Would you copy out each line of the records below that includes the word "post"?

RECORD EXCERPTS =
☆ ☆ ☆ ☆ ☆

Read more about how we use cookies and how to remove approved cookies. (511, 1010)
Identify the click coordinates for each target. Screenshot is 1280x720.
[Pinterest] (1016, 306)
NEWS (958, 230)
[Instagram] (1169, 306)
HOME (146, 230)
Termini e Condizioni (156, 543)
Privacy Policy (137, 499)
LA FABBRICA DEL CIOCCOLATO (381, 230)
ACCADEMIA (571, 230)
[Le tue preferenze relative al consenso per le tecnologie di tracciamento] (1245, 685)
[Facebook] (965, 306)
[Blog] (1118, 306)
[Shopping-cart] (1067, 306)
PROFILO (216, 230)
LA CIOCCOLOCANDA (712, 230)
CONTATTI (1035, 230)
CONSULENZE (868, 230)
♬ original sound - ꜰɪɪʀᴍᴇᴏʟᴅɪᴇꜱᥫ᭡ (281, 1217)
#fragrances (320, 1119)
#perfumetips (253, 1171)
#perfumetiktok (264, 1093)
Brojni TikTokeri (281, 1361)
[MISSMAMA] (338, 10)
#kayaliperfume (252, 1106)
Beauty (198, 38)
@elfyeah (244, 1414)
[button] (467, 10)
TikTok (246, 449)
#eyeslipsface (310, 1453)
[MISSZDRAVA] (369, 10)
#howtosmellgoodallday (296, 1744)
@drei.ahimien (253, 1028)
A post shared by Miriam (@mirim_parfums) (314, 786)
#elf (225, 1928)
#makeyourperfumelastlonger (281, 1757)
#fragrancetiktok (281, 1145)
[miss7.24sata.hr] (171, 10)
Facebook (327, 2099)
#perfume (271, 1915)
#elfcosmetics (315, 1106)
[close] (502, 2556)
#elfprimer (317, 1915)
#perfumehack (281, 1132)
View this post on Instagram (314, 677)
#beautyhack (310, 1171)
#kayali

☆ ☆ ☆ ☆ ☆

RESPONSE =
A post shared by Miriam (@mirim_parfums) (314, 786)
View this post on Instagram (314, 677)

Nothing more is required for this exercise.